# The data start

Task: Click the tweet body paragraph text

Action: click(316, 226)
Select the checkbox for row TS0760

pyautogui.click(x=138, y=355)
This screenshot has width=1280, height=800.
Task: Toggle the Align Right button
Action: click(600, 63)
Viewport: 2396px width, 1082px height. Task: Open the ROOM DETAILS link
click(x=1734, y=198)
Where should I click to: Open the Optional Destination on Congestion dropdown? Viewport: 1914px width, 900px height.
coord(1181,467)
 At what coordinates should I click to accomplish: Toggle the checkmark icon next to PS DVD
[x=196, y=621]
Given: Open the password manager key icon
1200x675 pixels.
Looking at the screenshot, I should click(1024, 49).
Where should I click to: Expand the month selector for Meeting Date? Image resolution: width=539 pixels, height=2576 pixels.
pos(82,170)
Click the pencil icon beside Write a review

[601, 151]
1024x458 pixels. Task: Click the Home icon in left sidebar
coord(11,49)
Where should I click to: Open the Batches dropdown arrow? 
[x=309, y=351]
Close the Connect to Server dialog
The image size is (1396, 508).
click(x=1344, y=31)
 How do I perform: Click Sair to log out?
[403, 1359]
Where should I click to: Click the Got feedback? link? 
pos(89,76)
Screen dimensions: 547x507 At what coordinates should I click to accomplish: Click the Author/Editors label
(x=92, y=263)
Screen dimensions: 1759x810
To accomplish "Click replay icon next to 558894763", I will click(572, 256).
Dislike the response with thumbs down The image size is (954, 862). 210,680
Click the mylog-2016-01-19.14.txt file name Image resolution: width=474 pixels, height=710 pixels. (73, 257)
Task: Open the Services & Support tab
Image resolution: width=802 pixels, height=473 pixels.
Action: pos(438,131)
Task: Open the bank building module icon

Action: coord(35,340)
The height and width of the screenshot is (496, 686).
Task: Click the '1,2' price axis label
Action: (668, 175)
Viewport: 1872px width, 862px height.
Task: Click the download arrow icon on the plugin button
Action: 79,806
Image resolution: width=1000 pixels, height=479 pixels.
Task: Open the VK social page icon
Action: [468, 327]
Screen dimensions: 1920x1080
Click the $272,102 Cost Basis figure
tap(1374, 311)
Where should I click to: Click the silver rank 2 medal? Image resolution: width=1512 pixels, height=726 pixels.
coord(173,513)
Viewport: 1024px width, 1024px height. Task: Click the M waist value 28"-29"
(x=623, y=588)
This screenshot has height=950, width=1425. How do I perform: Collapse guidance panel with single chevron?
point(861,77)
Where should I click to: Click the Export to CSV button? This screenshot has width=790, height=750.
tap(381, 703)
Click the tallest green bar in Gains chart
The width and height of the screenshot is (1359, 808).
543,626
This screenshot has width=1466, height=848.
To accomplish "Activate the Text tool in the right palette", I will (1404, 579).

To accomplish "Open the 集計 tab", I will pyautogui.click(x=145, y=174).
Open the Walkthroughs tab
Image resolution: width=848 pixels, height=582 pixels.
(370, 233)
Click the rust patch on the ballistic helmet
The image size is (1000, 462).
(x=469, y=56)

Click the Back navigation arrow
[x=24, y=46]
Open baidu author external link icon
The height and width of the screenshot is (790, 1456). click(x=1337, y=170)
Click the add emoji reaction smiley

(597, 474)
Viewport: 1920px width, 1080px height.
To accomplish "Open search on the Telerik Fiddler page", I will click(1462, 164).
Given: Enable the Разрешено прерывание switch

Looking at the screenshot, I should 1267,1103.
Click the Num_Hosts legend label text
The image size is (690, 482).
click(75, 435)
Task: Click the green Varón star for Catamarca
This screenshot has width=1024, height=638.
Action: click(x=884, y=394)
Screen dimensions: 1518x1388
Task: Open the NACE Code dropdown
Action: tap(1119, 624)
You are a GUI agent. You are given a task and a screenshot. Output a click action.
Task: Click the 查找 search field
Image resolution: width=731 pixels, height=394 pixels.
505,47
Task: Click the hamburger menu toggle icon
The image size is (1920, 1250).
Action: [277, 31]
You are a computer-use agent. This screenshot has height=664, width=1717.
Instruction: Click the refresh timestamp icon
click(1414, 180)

# The data end

Retype the listing above word for word, from the line containing "Where should I click to: Click the Export" down to the line containing "will click(1462, 164).", both of those lines included.

Correct answer >>
Where should I click to: Click the Export to CSV button? This screenshot has width=790, height=750.
tap(381, 703)
Click the tallest green bar in Gains chart
The width and height of the screenshot is (1359, 808).
543,626
This screenshot has width=1466, height=848.
To accomplish "Activate the Text tool in the right palette", I will (1404, 579).

To accomplish "Open the 集計 tab", I will pyautogui.click(x=145, y=174).
Open the Walkthroughs tab
Image resolution: width=848 pixels, height=582 pixels.
(370, 233)
Click the rust patch on the ballistic helmet
The image size is (1000, 462).
(x=469, y=56)

Click the Back navigation arrow
[x=24, y=46]
Open baidu author external link icon
The height and width of the screenshot is (790, 1456). click(x=1337, y=170)
Click the add emoji reaction smiley

(597, 474)
Viewport: 1920px width, 1080px height.
To accomplish "Open search on the Telerik Fiddler page", I will click(1462, 164).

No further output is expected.